# New Insight



## Bob White (Feb 6, 2010)

"Action is twice as fast as reaction", is an old kenpo saying.This article sheds a new light on the subject. Comments?
http://www.cbc.ca:80/technology/story/2010/02/02/tech-brain-action-reaction-speed.html
Respectfully,
Bob White


----------



## K831 (Feb 7, 2010)

Bob White said:


> "Action is twice as fast as reaction", is an old kenpo saying.This article sheds a new light on the subject. Comments?
> http://www.cbc.ca:80/technology/story/2010/02/02/tech-brain-action-reaction-speed.html
> Respectfully,
> Bob White



An interesting article. Not surprising, knowing what we know of startle reflex etc.. (think of how fast your hand moves when you touch something hot).

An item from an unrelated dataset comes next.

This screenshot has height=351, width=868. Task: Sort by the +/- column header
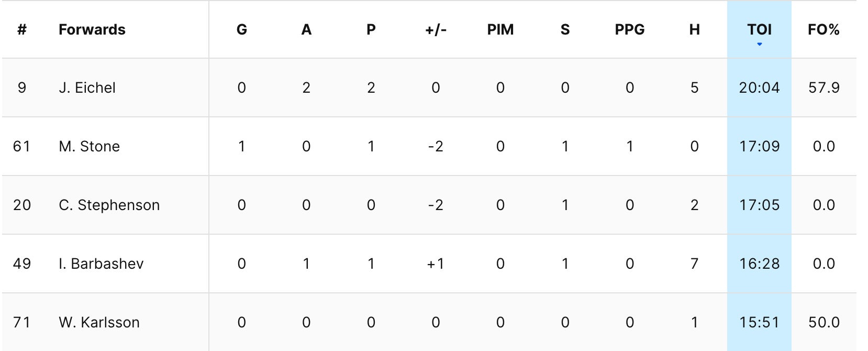coord(436,30)
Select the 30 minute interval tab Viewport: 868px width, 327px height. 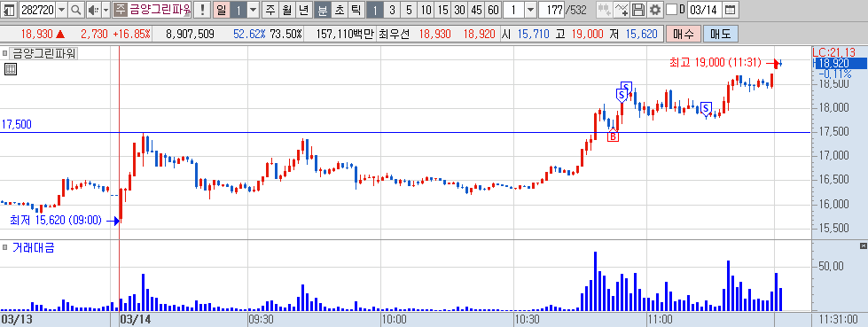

I have always understood "Action is faster than reaction" to be as much strategy and tactics as actual bio mechanical speed. My first thought when I saw that title was: "sure, the body may be a little faster on reacting, but not enough to catch up to the attacker who initiated movement first."

That was confirmed by this statement in the article:

"Twenty-one milliseconds may seem like a tiny difference, *and it probably wouldn't save you in a Wild West duel because your brain takes around 200 milliseconds to respond to what your opponent is doing.* But it could mean the difference between life and death when you are trying to avoid an oncoming bus."
The part in bold is the key to the Kenpo saying that "Action is always faster than reaction". 

What this article brings up that I find interesting isn't so much the speed the body moves at, but rather, the time it takes to process information cognitively.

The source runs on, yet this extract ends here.